▶ **Text extract**:
__________
Graph 2 shows the relationship between the Average Market Value and the sporting performance of the 38 teams during the 2014/15 season. The relationship is the second strongest and reaches an r² of 0.66. There are however also some interesting outliers: the teams which ended up highest above the regression line and outside the confidence interval are all German, meanwhile underperformers are predominantly English teams.


 Graph 2

The highest ordered teams are then again assessed with great precision and all ended within the confidence interval, i.e. they performed within the expected range of points per game. One conclusion of this might be that low-estimated teams are just as likely to over- and underperform globally, although different mechanisms seem to be at work in the two countries. The best teams perform more or less exactly as you would expect them, although some had disappointing years (Liverpool, Dortmund). Then again it is generally very unlikely to overperform if expectations are already very high; if data predicts that your team will collect around 2.2 or 2.3 points per game, there is little range to finish even better, hence we should not be too surprised that none of the high quality teams in terms of Market Value finished high above the regression line in Graph 2.

Graph 3

Goalimpact as shown in Graph 3 displays some similar characteristics, although the values are much more dispersed, i.e. standard deviation is much higher than in the case of Market Value. The level of correlation is slightly lower than in the former case and hence the lowest one of the three indicators, although the relationship is still very strong in overall terms. There is however not such a clear relationship between the league of a club and the fact that it finished better or worse than predicted; over- and underperformers are to be found in both leagues. Similarly, there is no relationship between a clubs level of Goalimpact and its over- or underperformance, as it can be found in the case of Market Value, although the differences between expected and actual performance are again higher for lower quality teams. 

Graph 4

Finally, Club Elo (see Graph 4) turned out the best predicator for final performance during the 2014/15 season in England and Germany. The correlation reaches an r² level of 0.71. The final performance in terms of points per game is well predicted especially for teams with very high and very low Elo values, although there are some mid-range teams which over- or underperformed expectations significantly (plus Chelsea, which finished far over the regression line and confidence interval).

The advantage of Club Elo over the other indicators persists even if we take all of them into one single equation. For this purpose, a multivariate regression was calculated, with all three indicators as independent variables explaining the outcome, i.e. points per game. This procedure enables us to directly compare the explanatory power of every index over the others, but also to check whether one index evens out omissions of others. Results (which are displayed in Graph 5) show that Club Elo is the only indicator which remains significant if the other two indicators are controlled for. This means that the variance of teams' performance outcomes not explained by Club Elo is likely not a result of shortcomings of the index itself, but rather due to actual over- or underperformance of teams. Note also that the adjusted r², i.e. the overall predictive power of the model, is around 0.7, which means that Market Value and Goalimpact do not offer additional predictive value.

 Graph 5

3. Which teams are the outliers?
__________
▶ **Items**:
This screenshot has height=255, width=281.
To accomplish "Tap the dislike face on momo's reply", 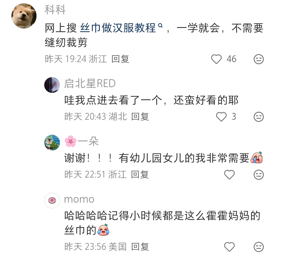I will pos(259,247).
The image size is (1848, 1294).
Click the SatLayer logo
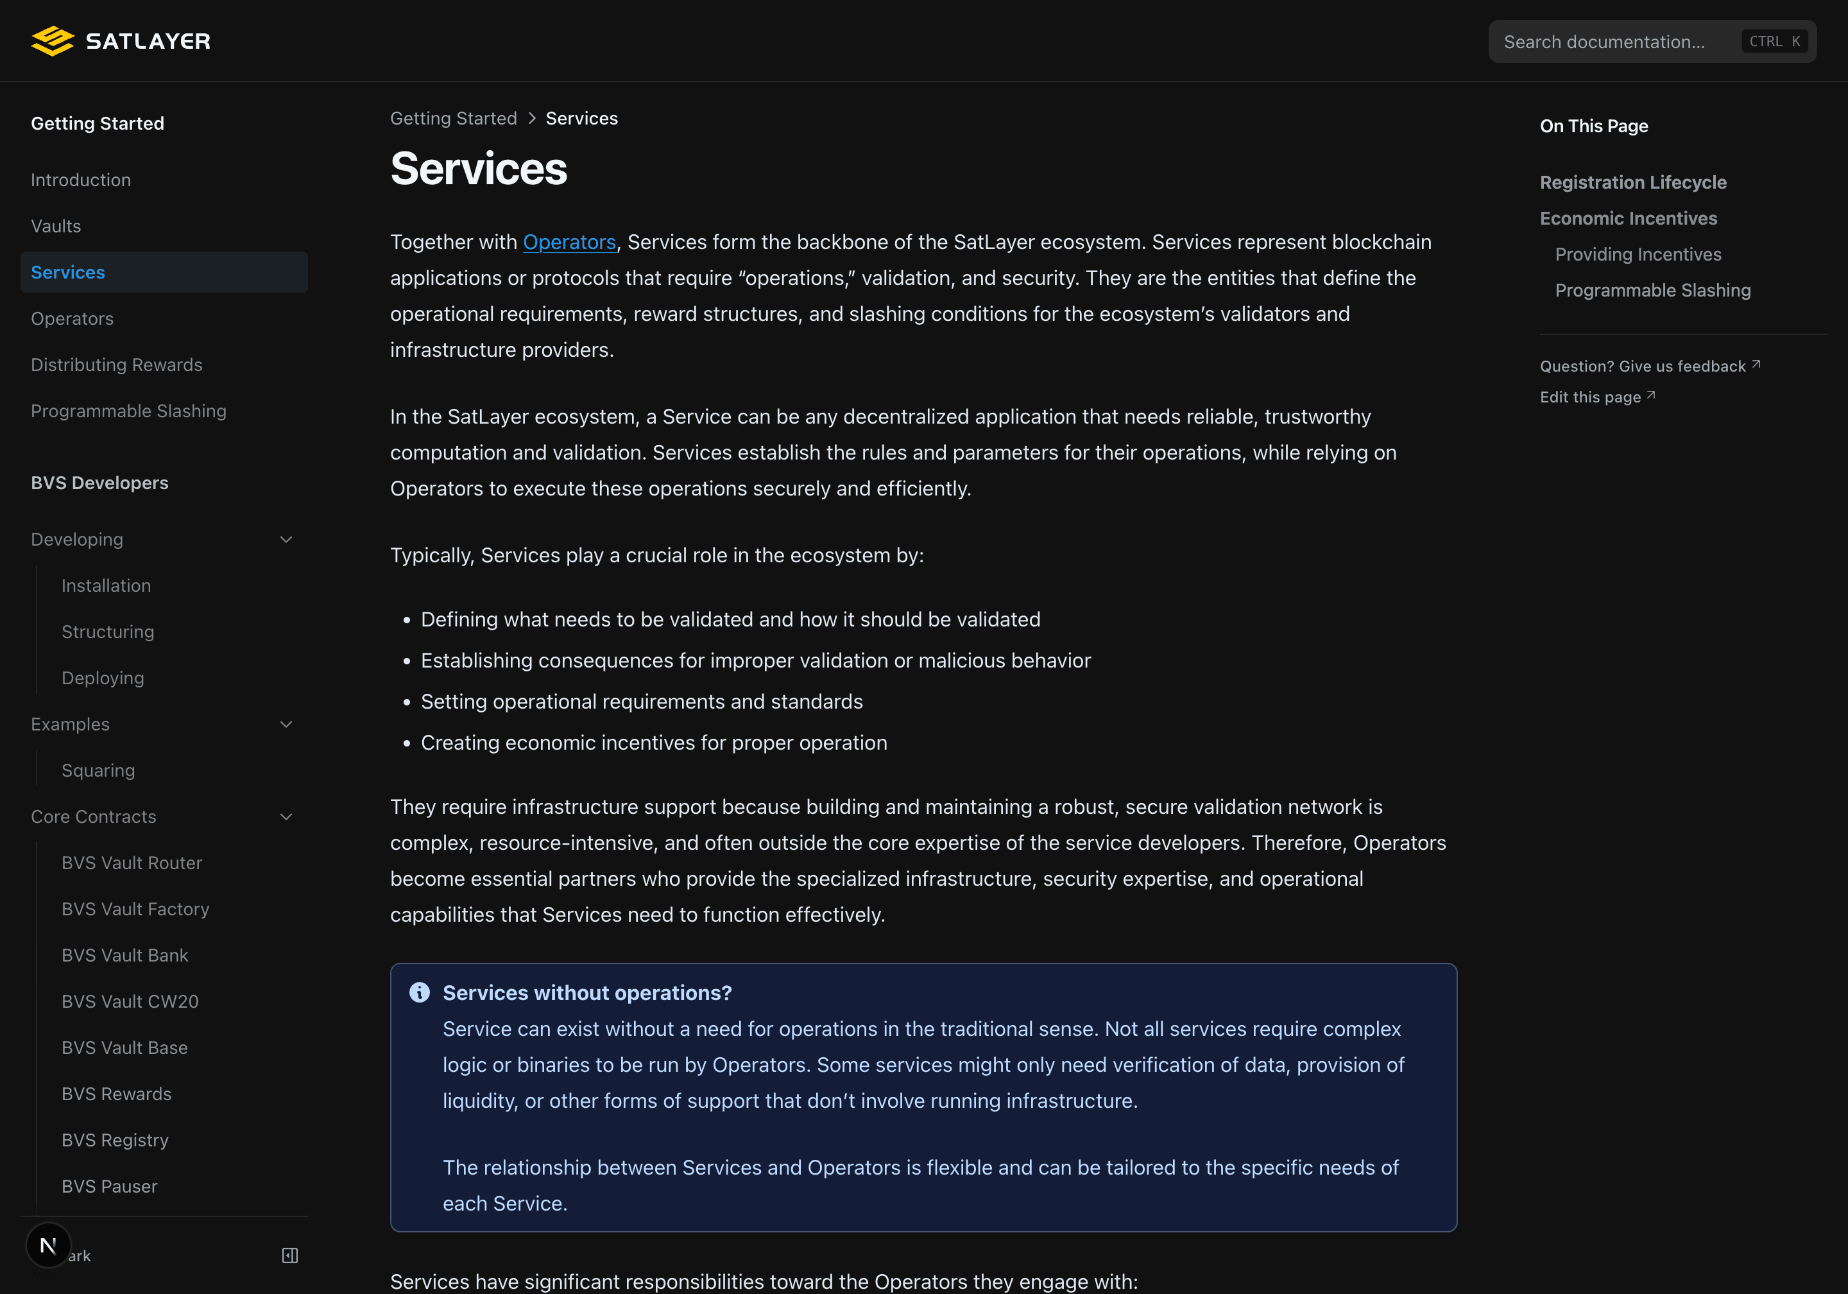pyautogui.click(x=121, y=40)
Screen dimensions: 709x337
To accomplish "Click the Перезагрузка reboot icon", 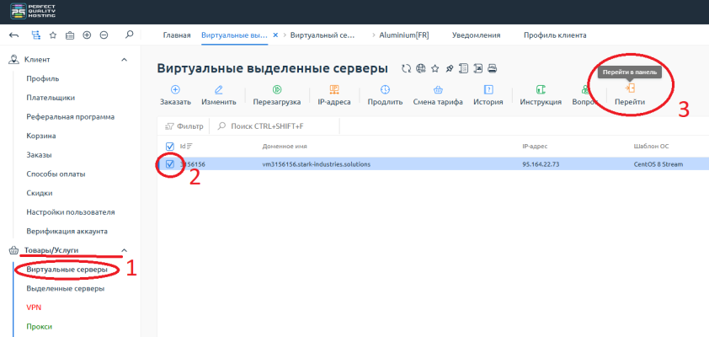I will (x=276, y=89).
__________
▶ **Directions**:
A - Write out the passage on club performance indicators word for word, beginning at the words "Graph 2 shows" and stopping after "predominantly English teams.".
B - Translate this sentence from the passage on club performance indicators into Spanish: "The relationship is the second strongest and reaches an r² of 0.66."
The items are separate material with no connection to the passage on club performance indicators.

▶ **Answers by task**:
A -
Graph 2 shows the relationship between the Average Market Value and the sporting performance of the 38 teams during the 2014/15 season. The relationship is the second strongest and reaches an r² of 0.66. There are however also some interesting outliers: the teams which ended up highest above the regression line and outside the confidence interval are all German, meanwhile underperformers are predominantly English teams.

B - La relación es la segunda más fuerte y alcanza un r² de 0,66.